Two Saudi Passengers Aboard April 8 KLM Flight Had Attended the Same Arizona Flight School as a 9/11 hijacker; Mexico City-Bound Flight Returned to Amsterdam
Some U.S. Counterterrorism Officials Fear Latin America May Become Staging Ground for Al Qaeda
NEW YORK On April 8, KLM Flight 685 took off from Amsterdam, scheduled to pass through U.S. airspace after making a long swing over Canada on its way to Mexico City. By the time the Boeing 747 had finished its three-hour crossing of the Atlantic, U.S. Department of Homeland Security screeners were on high alert. The names of two Saudi passengers aboard the flight had begun producing "hits" on the screening centers list of 70,000 suspect foreigners.

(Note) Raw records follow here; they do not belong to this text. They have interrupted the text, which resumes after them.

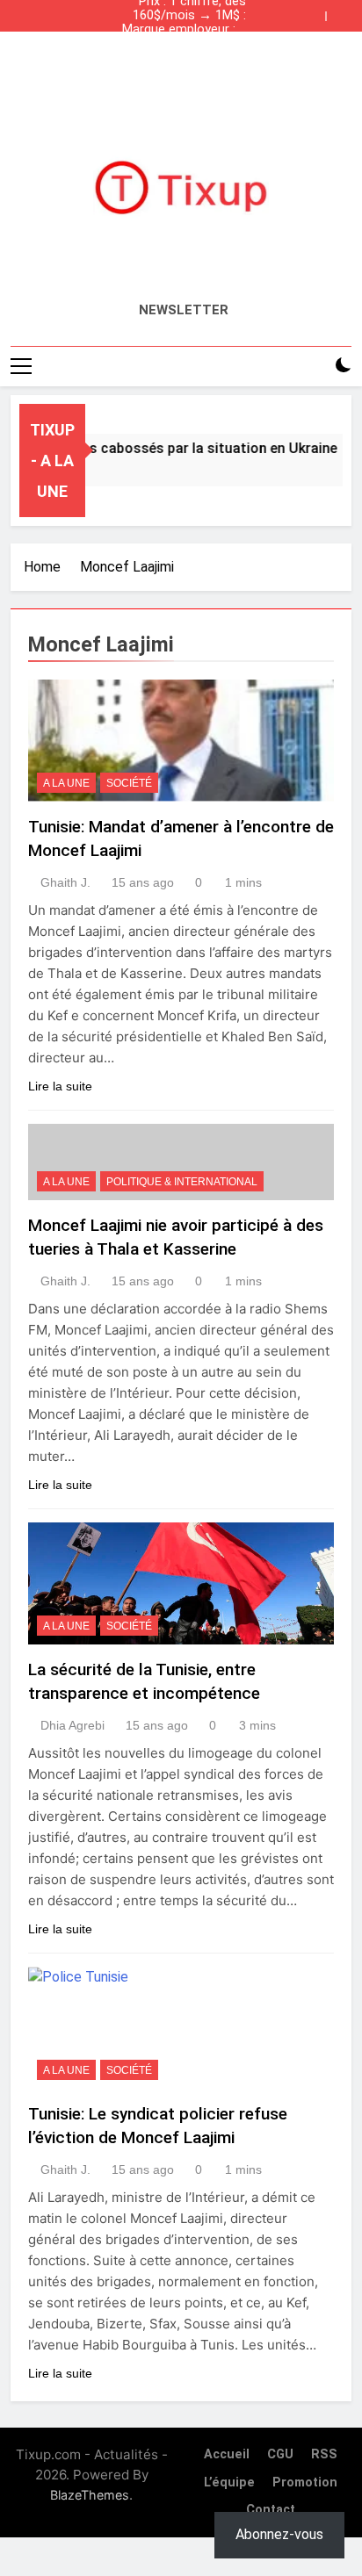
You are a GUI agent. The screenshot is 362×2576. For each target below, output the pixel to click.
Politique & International (181, 1182)
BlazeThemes (89, 2494)
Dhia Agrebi (72, 1725)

According to an FBI database of terror suspects known as TIPOFF, the two Saudis were brothers and pilots who had attended the same Arizona flight school as 9/11 hijacker Hani Hanjour, Investigative Correspondent Mark Hosenball and Senior Editor Michael Hirsh report in the April 25 issue of Newsweek (on newsstands Monday, April 18).
Soon the multiplicity of U.S. terror databases started pumping out similar hits. Fearing that Flight 685 might be a 9/11-style plot in the making, U.S. authorities refused the plane overflight rights, and Canada rejected a request to land. Much to the chagrin of its 278 passengers, the KLM jet returned to Amsterdam. Hosenball and Hirsh write that Washingtons concern about the flight seems legitimate. In the last year, U.S. counterterrorism officials have cited intelligence indicating that Al Qaeda might be planning to use foreign-based airliners to launch attacks against the U.S. homeland. One U.S. counterterrorism official told Newsweek that the two passengers were "bad dudes." And a European intelligence official said the two have "extensive but secondary links" to Al Qaeda.

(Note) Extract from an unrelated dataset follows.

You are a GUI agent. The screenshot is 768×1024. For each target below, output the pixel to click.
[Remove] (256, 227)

At least one of the two Saudis had previously been deported from the United States, according to Homeland Security sources. A former neighbor in Arizona, who asked to remain anonymous, recalled that federal officials in full body armor rushed the Saudis empty house several weeks after 9/11 and later arrested him. During FBI questioning, a law-enforcement official told Newsweek, the Saudi acknowledged knowing Hani Hanjour. Upon further questioning, he also conceded that he had known another of the 9/11 hijackers.
Even so, by the end of last week, the reasons the Saudi brothers gave for their trip to Mexico appeared to be holding up, U.S. investigators conceded. The men told authorities they were visiting their ill father, a retired Saudi diplomat who is living in Mexico. A Saudi official in Riyadh later told Newsweek that the father was a former "administrative employee" of the Saudi foreign ministry, but that he has not worked for the government for 10 years and has a Mexican wife. One counterterrorism official said authorities were aware of the family and had been watching the brothers for some time, adding, "I just dont think this was a plot along the lines of 9/11." Much as some intelligence officials insist that the Saudis have Qaeda links, no Western agency made a move to arrest them. (Because of the ambiguous nature of the case, Newsweek has decided not to publish their names.)
The fact that Europeans still tend to see counterterrorism as a law- enforcement problem partially explains why Dutch and other European authorities, lacking direct proof of a crime or plot, decided not to detain the two Saudis, report Hosenball and Hirsh. Yet even the Europeans arent completely on the same page. Officials with Dutch and U.S. intelligence say that after the two men arrived back in Amsterdam, they flew to London, where they were refused entry. Then they flew back to the Netherlands, where they were under surveillance before returning on their own to Saudi Arabia. British officials were later peeved that Dutch authorities failed to communicate to them the full tale of KLM 685. A Saudi official later told Newsweek the two men had been detained for questioning. Some counterterrorism officials say that if the two Saudis were indeed part of a Qaeda operation, it is no surprise their destination was Mexico City. U.S. officials fear that Latin America, and more particularly Mexico with its porous U.S. border may become a staging ground for Al Qaeda, report Hosenball and Hirsh.
What will it take to take our politicians to "get real" about this? A nuke in their neighborhood staged in Mexico just might be the incentive to wake them up, but it might be too late by the time they "get it together, Al Qaeda might blow us up and use those same porous borders to slip back." The Minutemen are heros in my book and IMHO deserve great credit for doing a job well done and highly supported by a majority of the American public.